# DesktopBSD



## alphaamanitin (Nov 11, 2011)

Hello All,

If I install using DesktopBSD, will I be able to update the base OS that is FreeBSD and all the software to the point that it would be as if I installed FreeBSD?  I only say that last bit because it sounds like DesktopBSD is basically just a GUI for installing, unlike PC-BSD.

AlphaA


----------



## LateNiteTV (Nov 11, 2011)

I'm pretty sure that with PC-BSD there's an option for a generic FreeBSD install.


----------



## YZMSQ (Nov 12, 2011)

DesktopBSD seems not so active as PC-BSD.


----------



## FBSD (Nov 12, 2011)

The DesktopBSD project was discontinued in Sep 09: http://desktopbsd.net/index.php?id=43&tx_ttnews%5Btt_news%5D=41&cHash=b6ad95fd57. Efforts to resurrect the project have so far failed.

PC-BSD is you best alternative for a well polished FreeBSD desktop edition.
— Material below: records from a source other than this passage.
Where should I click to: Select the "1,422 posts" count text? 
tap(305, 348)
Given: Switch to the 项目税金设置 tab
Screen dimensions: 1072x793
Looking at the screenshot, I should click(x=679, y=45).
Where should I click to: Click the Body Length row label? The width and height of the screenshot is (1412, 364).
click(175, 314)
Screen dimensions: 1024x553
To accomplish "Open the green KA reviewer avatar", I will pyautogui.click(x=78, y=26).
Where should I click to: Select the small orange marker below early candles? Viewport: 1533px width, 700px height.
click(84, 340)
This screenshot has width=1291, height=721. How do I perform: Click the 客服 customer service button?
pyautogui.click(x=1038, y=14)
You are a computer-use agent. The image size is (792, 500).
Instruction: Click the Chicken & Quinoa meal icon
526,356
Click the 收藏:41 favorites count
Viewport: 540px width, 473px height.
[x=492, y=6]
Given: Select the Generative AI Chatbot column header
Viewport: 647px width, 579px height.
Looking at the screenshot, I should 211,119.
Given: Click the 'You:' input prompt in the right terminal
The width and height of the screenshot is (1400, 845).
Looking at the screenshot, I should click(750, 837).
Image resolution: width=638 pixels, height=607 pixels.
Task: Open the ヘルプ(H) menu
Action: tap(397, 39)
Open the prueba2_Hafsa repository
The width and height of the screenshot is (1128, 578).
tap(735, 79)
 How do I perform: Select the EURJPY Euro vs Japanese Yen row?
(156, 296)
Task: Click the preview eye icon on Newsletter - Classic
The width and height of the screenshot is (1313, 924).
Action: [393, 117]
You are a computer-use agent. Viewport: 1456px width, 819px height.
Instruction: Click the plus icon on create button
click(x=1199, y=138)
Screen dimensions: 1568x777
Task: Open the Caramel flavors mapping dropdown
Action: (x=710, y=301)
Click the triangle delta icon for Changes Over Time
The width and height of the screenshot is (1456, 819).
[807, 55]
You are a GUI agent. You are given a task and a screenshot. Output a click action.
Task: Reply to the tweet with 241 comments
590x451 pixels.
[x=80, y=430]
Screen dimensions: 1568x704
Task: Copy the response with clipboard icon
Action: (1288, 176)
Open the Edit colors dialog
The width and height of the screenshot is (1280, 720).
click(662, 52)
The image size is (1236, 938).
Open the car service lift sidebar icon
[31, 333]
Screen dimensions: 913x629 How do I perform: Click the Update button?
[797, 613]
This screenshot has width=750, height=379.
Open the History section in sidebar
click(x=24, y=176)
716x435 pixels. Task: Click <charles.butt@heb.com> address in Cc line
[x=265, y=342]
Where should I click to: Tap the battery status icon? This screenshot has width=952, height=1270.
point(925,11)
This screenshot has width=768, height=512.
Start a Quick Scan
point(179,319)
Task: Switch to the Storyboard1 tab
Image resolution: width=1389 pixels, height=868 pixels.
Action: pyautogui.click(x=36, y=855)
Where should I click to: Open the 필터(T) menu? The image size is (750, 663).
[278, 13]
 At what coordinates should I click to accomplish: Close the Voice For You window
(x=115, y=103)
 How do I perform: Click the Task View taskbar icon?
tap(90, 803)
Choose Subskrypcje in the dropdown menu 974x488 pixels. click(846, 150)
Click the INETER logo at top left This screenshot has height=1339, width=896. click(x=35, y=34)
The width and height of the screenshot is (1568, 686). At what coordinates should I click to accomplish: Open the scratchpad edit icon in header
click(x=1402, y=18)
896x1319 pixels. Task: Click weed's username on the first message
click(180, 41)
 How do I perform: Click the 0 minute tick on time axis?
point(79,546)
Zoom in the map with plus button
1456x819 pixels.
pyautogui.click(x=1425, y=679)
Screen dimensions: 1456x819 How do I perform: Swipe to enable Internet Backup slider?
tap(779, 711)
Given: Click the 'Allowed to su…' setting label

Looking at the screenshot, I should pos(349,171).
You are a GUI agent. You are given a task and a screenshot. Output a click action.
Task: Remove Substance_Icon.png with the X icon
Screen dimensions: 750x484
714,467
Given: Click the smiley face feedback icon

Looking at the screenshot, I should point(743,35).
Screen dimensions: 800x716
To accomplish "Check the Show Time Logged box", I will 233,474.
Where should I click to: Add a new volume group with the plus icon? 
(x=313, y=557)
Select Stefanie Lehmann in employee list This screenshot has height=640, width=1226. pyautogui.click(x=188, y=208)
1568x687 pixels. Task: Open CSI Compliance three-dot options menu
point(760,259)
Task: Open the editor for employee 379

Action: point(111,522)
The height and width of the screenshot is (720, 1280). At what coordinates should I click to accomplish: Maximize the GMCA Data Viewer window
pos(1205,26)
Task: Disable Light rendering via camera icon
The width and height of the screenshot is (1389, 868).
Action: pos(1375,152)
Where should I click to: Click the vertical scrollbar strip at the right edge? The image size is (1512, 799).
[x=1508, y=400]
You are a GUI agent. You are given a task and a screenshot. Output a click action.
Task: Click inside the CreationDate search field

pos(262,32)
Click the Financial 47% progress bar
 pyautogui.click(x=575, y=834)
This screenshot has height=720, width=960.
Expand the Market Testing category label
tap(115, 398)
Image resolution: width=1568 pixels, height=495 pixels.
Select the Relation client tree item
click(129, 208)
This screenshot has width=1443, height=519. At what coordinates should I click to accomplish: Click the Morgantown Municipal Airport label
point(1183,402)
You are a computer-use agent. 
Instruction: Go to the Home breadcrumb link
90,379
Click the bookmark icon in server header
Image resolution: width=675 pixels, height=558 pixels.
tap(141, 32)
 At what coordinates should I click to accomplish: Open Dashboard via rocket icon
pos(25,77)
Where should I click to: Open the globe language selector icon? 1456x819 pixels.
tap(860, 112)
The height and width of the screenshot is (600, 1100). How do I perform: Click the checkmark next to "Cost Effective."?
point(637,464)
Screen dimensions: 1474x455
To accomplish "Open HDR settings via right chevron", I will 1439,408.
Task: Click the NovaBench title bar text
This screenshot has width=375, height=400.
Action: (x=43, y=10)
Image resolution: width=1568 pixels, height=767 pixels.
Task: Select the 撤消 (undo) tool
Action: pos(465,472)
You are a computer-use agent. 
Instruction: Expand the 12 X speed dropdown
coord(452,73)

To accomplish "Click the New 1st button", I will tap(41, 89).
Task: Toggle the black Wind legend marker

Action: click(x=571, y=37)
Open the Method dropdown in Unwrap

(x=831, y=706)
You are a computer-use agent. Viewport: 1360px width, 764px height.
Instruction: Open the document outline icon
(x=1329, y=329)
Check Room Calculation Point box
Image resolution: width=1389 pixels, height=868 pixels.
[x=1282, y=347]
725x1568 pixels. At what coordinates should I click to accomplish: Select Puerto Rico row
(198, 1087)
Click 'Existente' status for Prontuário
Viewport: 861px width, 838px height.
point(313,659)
Version 9 comes with multiple desktop environments (kde, gnome, xfce etc)


----------



## fluca1978 (Nov 12, 2011)

I know also there is another effort, called GhostBSD, that is a Gnome customized version of FreeBSD. I don't know it since I use PCBSD on my desktop, maybe someone with a better knowledge could describe it well.
By the way, PCBSD is a FreeBSD with a package manager (PBI) and a desktop customization, but it runs a pure FreeBSD environment.


----------